▶ **EXCERPTED DATA**:
= = =
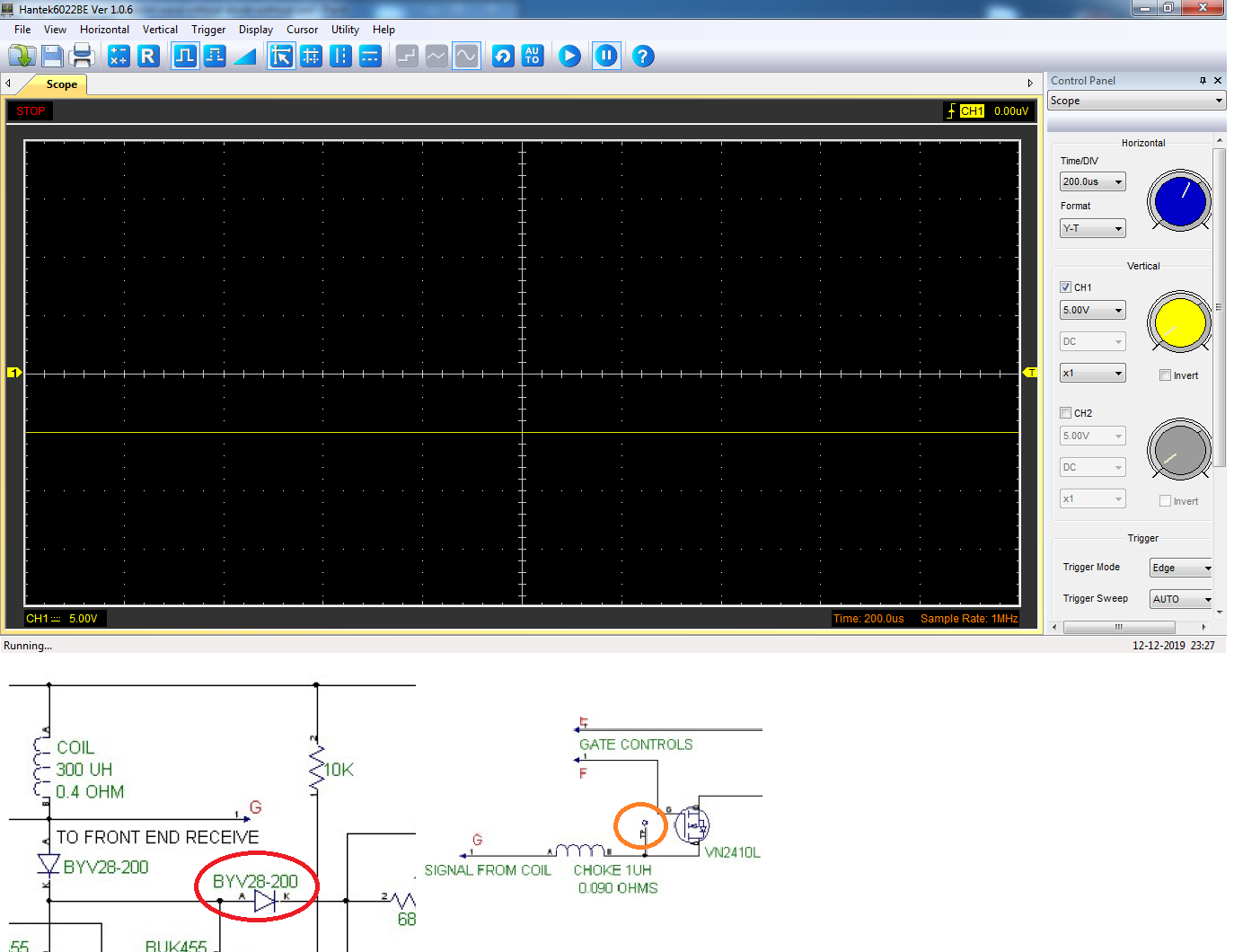Viewport: 1234px width, 952px height.
Task: Click the Control Panel horizontal scrollbar
Action: click(x=1118, y=627)
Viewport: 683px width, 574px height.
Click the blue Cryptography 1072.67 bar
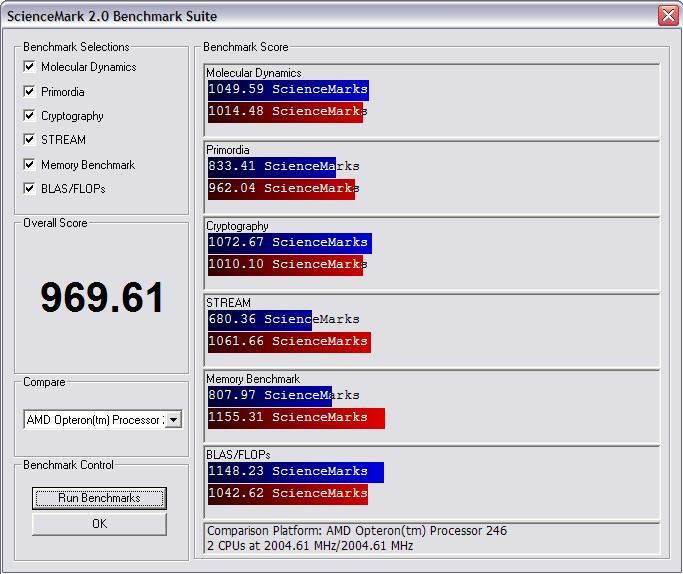click(289, 242)
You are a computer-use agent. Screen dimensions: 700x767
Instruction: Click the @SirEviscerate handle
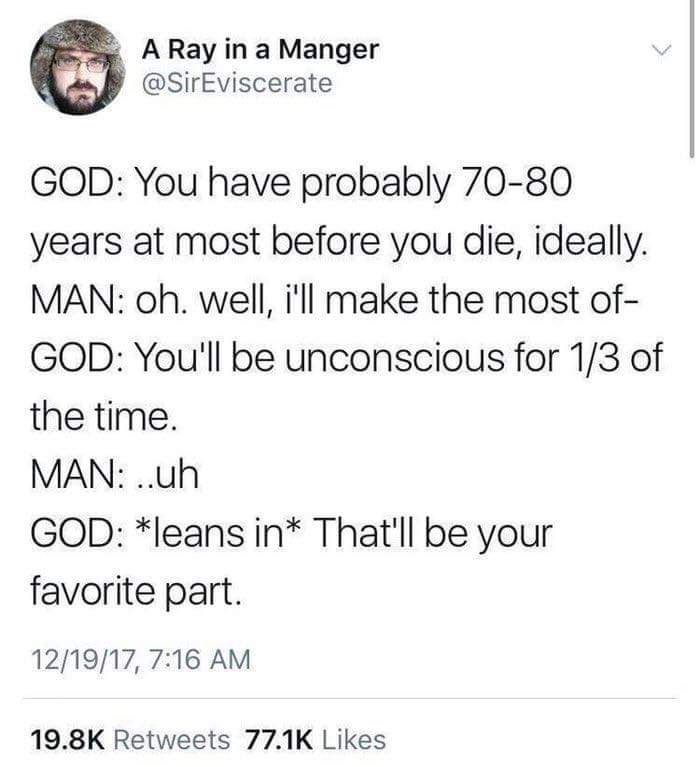pyautogui.click(x=236, y=84)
= = =
▶ **TASK STATEMENT**: Nothing but the lines from the one that contains "Click the blue Cryptography 1072.67 bar" through the end of the material above is to be reproduced, exactly and without pictures.

▶ **OUTPUT BELOW**:
Click the blue Cryptography 1072.67 bar
click(289, 242)
You are a computer-use agent. Screen dimensions: 700x767
Instruction: Click the @SirEviscerate handle
pyautogui.click(x=236, y=84)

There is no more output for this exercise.